Make sure there is enough oxygen and agitation moving through your liquid; if not, get a more powerful pump or move to the gang valve and three-bubbler approach. Make sure the brew is churning or rolling boil.
Put inoculant in the nut milk/mesh bag, tie off the end and suspend it in the water.
Add the food.
Let the whole brew bubble for 24 hours and for no longer than 36 hours. After 36 hours, if the tea received insufficient oxygen or too much food, anaerobic organisms will overcome the beneficial aerobic organisms. It will be obvious if the tea went anaerobic, because it will stink!
If the brew becomes anaerobic, pour it into your bannan circle or worm bath and start over.
The mixture is ready, pour it through a fine sieve to remove any debris and sediment that may block backpack sprayer.

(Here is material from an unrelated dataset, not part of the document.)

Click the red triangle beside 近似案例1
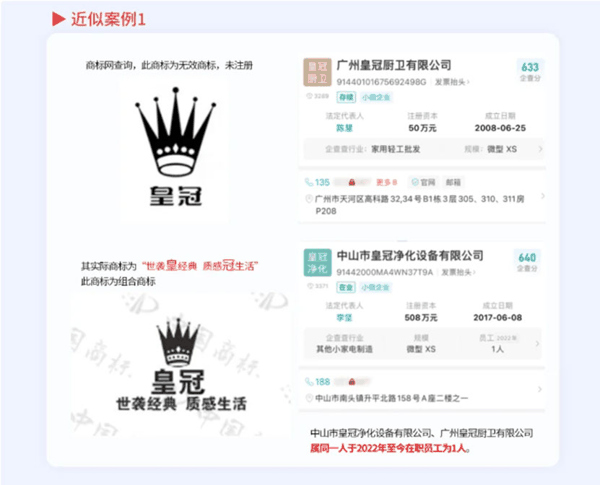 tap(58, 19)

Avoid using any metals while making and spreading your compost tea as it may harm the more delicate beneficial bacteria and organisms
Make sure to clean your bucket and pump for your next round of tea. Use a non-toxic, environmentally friendly, biodegradable cleaner.
Applying Compost Tea
Apply your compost tea within four hours of turning off the bubbler. Without oxygen your aerobic microorganisms will begin to die. You can apply it directly onto the contaminated and damaged land, a spill area or onto your phytoremediating plants to increase their health. It is best to apply your tea to moist soil or after a rain, on a cloudy morning or in the evening as some microorganisms do not like the baking hot sun. If you are applying your tea with a sprayer, make sure that the sprayer doesn’t need too high a pressure and that the velocity of the spray is slow — the microbes you are working with are delicate and require gentle treatment.
Use a digging fork to loosen the soil lightly and give the microorganisms a way to move more rapidly down to where the contamination may be.
Use about 4 liters of tea per 90 square meters of contaminated land. When you are using tea for remediation, drenching the soil instead of spraying plants. Apply the tea repeatedly, waiting two weeks to one month between applications.
If you are going to be making large brews of compost tea, you can use a rain tank-sized container. Just make sure to adjust the proportions of inoculant and food and get a strong enough pump or two to ensure the tank is properly oxygenated and agitated.
Compost tea allows you to amplify a small amount of compost into a dispersible liquid form, helping a little compost go a lot farther.